# Port Aransas Offshore Fishing Friends



## Jackson Yacht Sales (May 21, 2004)

Buddy and I purchased a 340I Sea Vee this winter. Still working on getting all of our gear shipped in and boat rigged for summer. With that said, I am looking for some fishing buddies that would be interested in joining us for fishing trips this summer. Primary trips will be trolling, either light tackle or heavy tackle for billfish and pelagics, and the occasional bottom dropping to fill the cooler. 

I live on North Padre Island so lately I've been down at the boat most weekends doing odds and ends. Owning a boat has definitely been a learning curve, so experienced individuals are welcomed.
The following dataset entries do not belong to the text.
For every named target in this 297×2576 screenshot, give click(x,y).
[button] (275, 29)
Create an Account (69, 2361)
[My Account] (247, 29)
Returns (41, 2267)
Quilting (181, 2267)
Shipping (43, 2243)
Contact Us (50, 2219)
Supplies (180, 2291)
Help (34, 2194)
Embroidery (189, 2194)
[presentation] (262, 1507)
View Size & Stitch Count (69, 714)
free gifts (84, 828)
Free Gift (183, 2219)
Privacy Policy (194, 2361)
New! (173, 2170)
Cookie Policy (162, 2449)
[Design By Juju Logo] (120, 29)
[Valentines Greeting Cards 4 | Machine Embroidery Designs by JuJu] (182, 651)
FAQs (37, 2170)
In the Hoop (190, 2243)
Feel free to message me if you're interested and i will put you on the call list to come fishing once the wind slows down. 

Thomas Jackson


----------



## Jackson Yacht Sales (May 21, 2004)

Picture of the boat


----------



## Law Dog (Jul 27, 2010)

Good looking boat!


----------



## DRILHER (Apr 4, 2010)

I'll go with you sometime if you need a crew member.


----------



## erain12 (Nov 1, 2009)

*Die wind Die!*

I have a random schedule but will help ya out if you need to fill out your crew when I can. I keep my boat dry stored in Port A.


----------



## Yams (Jul 16, 2008)

DRILHER will definitely get you acquainted with some good fishing off of Port A, the guy is a wealth of fishing knowledge. 
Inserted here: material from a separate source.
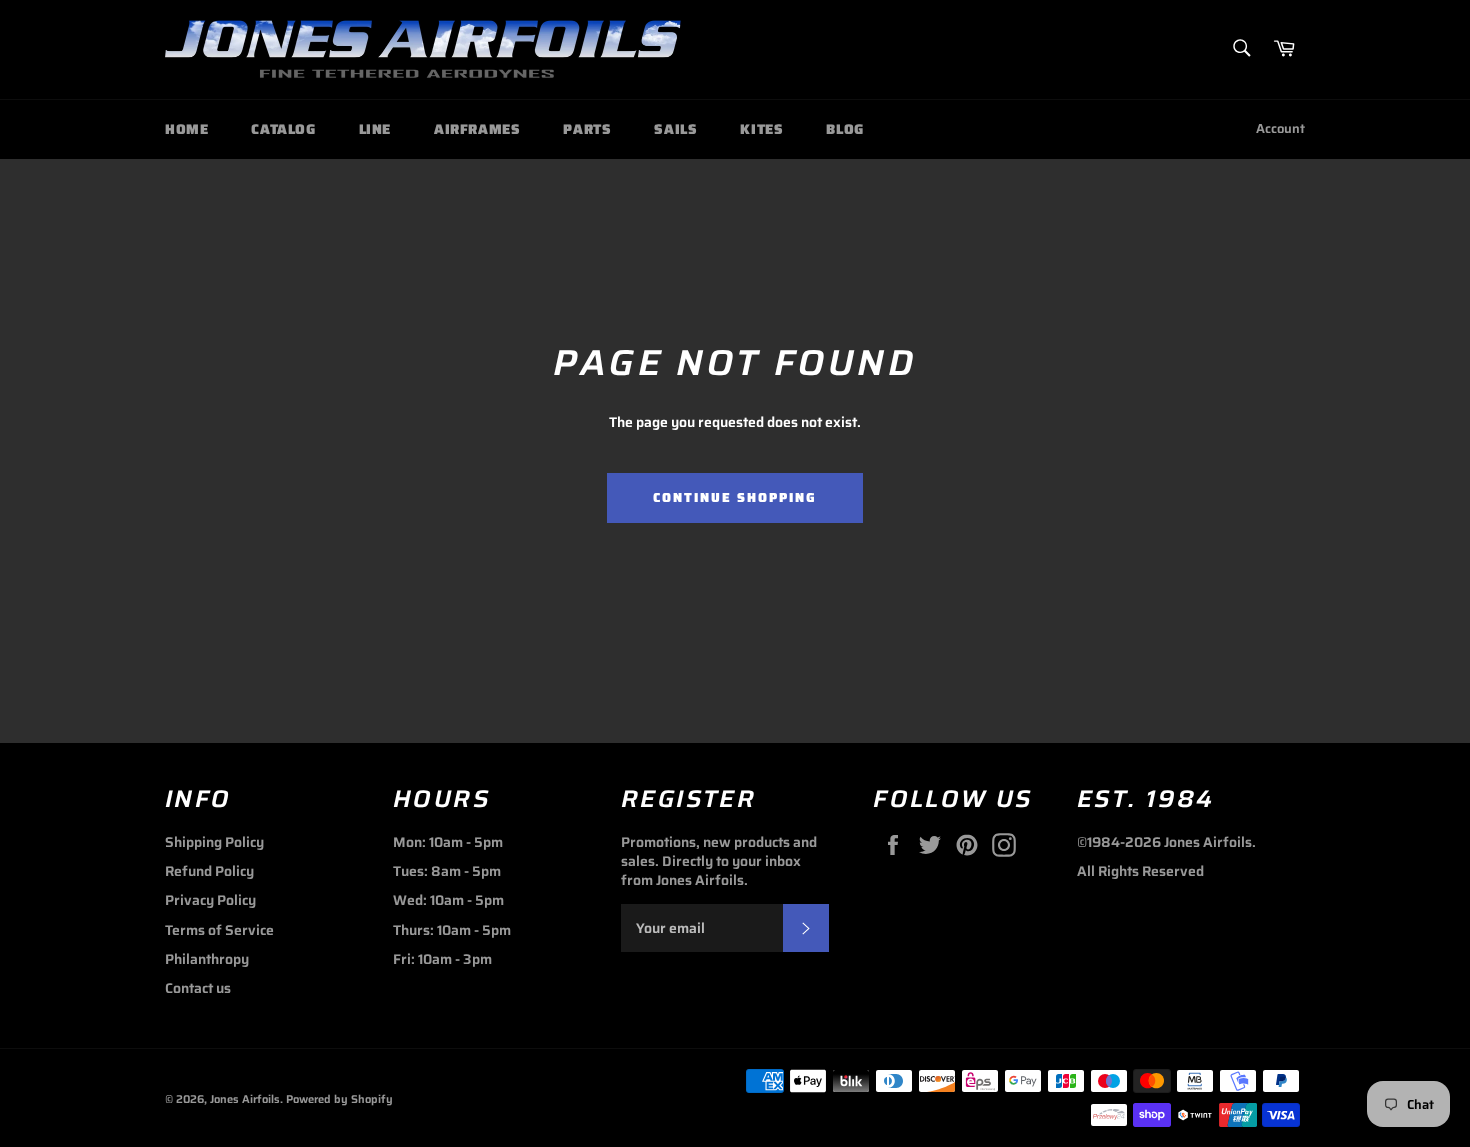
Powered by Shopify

I live in San Antonio, and can make it down on short notice (usually). Give me a shout sometime.


----------



## txaggie08 (Oct 25, 2006)

Always looking for a ride, my main live is trolling! Give me a shout if you nerd an extra hand on the boat, I'm a good ways off but can make the trip with a days notice


----------



## Jackson Yacht Sales (May 21, 2004)

Thanks for the responses and PMs. Keep them coming. As a followup, boat is equipped with an EPIRB and we hope to get the SAT Phone up and running soon. I've fished offshore since I was 10 years old for everything from snapper to billfish. 

Also, If you can PM your phone number that would be great. I'm not always near a computer when the weather breaks so calling or texting may be easier. 

Thanks


----------



## tipitina (Jun 13, 2007)

Pm sent


----------



## palmeroutfitters (Mar 29, 2012)

*offshore fishing*

I'm heading over to venice, la offshore fishing this weekend, usually go a couple times a year but port a is half the distance. sounds like fun and nice boat! I guide elk hunts in Colorado from july thru December but I'm usually down here north of Houston from dec thru july and also some weeks the rest of the year. You can always call me if you need an extra person. 719-588-3446. We also have a 36' palmetto custom we keep in boat storage up here near Galveston. Thanks and hope to talk to you soon. Good luck fishing!

Brian Palmer


----------



## shotman (Dec 10, 2012)

Getting to expensive to go to Cabo and the East Cape now, so put me on your list. Figure I can catch the same fish here except Rosters. May make one more trip to Rancho Lenero some time but for now I'll try it here.

THANKS
BJ


----------